– Может, тебе текилы или еще чего?
– Нет. То есть спасибо, не надо. В этих делах можно погрязнуть по уши, а уж если попался – чувствуешь себя под колпаком, вечно оглядываешься: не прячется ли кто в кустах, не торчит ли за углом. БЛУКА совершенно секретна.
– Чего?
– Бинарный линейный управляемый калибровочный агрегат.
– Из-за него вы и подрались.
– Мириам опять взялась за фантастику. И за «Сайентифик америкэн». Похоже, она съехала на идее, что компьютеры ведут себя как люди. А я ляпнул, что это можно запросто перевернуть и рассматривать поведение человека как программу, заложенную в ай-би-эмовскую машину.

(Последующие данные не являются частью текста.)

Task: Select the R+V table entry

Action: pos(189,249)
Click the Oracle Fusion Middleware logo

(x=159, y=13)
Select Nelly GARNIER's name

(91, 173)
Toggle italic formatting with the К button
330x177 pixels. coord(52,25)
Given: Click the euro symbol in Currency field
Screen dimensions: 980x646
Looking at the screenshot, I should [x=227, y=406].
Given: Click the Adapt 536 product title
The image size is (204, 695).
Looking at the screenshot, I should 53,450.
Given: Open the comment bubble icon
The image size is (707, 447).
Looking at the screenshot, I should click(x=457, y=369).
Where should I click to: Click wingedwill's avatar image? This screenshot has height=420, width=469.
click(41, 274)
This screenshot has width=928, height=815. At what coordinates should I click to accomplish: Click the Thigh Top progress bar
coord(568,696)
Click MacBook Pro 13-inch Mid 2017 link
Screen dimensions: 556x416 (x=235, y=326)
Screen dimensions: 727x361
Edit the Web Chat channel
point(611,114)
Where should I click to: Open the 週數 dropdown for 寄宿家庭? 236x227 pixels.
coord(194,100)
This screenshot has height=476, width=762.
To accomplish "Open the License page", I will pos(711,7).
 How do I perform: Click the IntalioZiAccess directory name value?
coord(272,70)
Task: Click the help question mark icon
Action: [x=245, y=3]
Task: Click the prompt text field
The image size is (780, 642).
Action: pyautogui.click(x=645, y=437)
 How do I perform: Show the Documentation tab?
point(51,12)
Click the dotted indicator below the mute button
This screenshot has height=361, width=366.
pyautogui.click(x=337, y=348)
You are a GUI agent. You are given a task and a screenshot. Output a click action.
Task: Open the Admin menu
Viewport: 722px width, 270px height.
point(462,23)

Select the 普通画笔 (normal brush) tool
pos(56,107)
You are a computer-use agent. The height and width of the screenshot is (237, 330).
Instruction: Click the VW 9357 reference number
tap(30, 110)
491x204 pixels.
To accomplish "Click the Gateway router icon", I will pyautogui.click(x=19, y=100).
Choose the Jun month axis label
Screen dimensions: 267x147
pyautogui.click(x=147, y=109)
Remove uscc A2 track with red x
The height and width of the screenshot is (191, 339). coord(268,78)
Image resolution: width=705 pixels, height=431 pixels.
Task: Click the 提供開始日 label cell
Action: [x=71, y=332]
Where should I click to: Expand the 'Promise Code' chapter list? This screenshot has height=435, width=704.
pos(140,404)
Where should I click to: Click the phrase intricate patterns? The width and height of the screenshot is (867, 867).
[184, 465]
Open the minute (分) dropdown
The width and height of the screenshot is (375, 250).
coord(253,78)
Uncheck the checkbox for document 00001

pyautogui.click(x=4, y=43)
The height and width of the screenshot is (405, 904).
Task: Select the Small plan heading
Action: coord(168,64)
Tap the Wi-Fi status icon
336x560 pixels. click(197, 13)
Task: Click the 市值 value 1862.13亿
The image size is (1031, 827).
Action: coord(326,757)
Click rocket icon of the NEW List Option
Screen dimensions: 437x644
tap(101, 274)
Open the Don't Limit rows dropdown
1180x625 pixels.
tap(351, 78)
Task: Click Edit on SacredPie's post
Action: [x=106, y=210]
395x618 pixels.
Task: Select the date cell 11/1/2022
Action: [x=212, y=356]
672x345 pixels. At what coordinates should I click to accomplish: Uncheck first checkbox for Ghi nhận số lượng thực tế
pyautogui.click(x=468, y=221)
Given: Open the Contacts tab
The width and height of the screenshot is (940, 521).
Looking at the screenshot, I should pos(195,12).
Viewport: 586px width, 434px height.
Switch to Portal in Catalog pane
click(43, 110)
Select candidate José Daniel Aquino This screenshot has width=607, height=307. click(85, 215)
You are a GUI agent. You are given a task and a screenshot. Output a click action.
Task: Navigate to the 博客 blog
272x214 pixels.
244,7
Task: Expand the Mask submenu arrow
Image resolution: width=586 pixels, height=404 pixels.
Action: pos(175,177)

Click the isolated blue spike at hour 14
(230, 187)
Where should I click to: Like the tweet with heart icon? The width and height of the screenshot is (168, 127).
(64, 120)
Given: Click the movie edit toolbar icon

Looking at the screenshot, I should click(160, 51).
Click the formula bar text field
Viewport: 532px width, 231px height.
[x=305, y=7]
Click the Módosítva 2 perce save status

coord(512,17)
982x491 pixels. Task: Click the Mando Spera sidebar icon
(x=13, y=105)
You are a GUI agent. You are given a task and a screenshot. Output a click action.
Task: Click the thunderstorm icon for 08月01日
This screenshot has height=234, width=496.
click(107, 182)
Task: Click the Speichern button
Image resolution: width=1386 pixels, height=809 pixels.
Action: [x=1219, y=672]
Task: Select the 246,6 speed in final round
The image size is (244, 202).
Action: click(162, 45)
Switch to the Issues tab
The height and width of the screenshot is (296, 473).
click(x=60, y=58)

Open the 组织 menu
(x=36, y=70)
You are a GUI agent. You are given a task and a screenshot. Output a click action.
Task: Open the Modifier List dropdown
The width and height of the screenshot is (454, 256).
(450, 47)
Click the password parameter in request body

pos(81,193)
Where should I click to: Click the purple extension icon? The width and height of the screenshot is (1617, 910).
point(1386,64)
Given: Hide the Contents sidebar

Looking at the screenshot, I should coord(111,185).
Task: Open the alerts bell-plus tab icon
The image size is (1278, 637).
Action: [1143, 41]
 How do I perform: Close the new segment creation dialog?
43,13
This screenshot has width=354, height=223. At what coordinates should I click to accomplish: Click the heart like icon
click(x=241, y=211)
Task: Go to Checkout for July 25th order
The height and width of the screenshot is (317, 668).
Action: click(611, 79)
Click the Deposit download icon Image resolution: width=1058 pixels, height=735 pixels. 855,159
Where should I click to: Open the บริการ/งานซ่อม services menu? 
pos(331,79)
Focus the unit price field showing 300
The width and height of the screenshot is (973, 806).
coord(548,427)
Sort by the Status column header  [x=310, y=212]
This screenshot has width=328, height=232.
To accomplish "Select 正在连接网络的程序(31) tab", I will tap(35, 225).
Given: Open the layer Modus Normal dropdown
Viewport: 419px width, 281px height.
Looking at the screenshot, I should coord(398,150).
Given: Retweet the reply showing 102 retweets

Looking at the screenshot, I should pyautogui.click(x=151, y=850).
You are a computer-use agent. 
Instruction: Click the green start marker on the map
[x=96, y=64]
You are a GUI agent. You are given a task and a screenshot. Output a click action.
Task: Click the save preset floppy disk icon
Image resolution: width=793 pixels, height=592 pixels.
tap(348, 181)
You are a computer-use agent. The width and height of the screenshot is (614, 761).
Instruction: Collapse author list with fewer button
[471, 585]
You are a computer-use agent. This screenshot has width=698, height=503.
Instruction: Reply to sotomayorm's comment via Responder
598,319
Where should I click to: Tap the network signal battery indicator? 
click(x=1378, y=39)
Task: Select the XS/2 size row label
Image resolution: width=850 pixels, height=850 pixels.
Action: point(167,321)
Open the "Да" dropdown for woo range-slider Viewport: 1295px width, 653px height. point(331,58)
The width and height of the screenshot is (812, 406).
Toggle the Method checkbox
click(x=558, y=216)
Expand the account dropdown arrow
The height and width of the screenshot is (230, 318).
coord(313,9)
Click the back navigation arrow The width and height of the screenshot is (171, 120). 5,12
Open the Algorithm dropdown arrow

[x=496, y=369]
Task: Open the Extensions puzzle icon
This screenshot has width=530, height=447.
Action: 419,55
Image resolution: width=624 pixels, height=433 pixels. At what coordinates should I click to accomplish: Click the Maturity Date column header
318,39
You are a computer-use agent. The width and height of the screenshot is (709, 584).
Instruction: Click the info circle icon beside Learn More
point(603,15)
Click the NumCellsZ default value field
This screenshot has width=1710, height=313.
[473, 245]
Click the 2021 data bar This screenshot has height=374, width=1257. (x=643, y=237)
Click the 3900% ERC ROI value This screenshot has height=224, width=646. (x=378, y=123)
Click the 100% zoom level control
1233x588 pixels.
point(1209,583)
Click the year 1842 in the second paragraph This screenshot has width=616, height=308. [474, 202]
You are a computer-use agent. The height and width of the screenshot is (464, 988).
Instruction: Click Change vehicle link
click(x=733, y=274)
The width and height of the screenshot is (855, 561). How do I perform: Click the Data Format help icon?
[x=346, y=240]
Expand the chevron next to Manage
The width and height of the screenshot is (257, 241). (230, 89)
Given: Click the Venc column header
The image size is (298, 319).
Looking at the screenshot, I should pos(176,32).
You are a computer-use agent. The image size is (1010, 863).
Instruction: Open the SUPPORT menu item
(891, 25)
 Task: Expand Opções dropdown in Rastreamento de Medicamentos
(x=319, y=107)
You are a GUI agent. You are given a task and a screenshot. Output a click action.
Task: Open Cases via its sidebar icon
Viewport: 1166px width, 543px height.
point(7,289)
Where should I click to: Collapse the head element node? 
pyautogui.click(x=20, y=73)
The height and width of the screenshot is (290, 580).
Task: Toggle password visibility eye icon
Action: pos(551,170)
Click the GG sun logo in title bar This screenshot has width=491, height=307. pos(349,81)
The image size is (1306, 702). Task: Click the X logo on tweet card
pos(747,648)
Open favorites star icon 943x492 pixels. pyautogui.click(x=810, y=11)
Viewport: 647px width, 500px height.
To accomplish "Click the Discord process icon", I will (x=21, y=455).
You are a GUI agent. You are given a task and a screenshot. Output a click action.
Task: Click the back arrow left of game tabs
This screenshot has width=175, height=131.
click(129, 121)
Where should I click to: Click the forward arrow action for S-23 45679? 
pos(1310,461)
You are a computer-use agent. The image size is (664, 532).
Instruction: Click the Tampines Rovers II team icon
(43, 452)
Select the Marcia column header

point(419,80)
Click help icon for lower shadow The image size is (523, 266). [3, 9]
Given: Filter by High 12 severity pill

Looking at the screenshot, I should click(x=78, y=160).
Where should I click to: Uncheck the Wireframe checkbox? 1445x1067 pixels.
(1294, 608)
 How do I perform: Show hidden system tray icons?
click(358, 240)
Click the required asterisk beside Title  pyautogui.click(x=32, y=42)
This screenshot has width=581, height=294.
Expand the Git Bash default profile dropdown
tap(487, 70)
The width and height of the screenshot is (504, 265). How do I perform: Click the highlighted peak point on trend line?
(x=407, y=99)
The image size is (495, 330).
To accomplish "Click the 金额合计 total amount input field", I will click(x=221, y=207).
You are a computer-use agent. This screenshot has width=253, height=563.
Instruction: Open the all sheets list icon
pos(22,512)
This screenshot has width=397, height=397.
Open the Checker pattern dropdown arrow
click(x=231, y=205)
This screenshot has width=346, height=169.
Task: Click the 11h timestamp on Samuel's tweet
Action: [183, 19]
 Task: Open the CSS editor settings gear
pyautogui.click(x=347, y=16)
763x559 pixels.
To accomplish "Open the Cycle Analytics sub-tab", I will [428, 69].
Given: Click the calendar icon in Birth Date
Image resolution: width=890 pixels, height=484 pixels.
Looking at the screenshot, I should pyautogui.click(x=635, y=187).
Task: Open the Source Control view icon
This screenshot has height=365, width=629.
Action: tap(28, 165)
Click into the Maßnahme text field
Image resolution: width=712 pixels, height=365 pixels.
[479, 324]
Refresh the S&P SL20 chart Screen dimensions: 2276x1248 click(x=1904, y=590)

– А почему нет? – сказал Митболл.
– Действительно, почему нет. Это ключевая идея во всяких коммуникационных штуках, не говоря уж о теории информации. И как только я это сказал, она взвилась. Шарик лопнул. И я никак не пойму почему. А уж кому бы, как не мне, знать. Я отказываюсь верить, что правительство транжирит деньги налогоплательщиков на меня, тогда как полно гораздо более важных вещей, на которые их можно было бы растранжирить.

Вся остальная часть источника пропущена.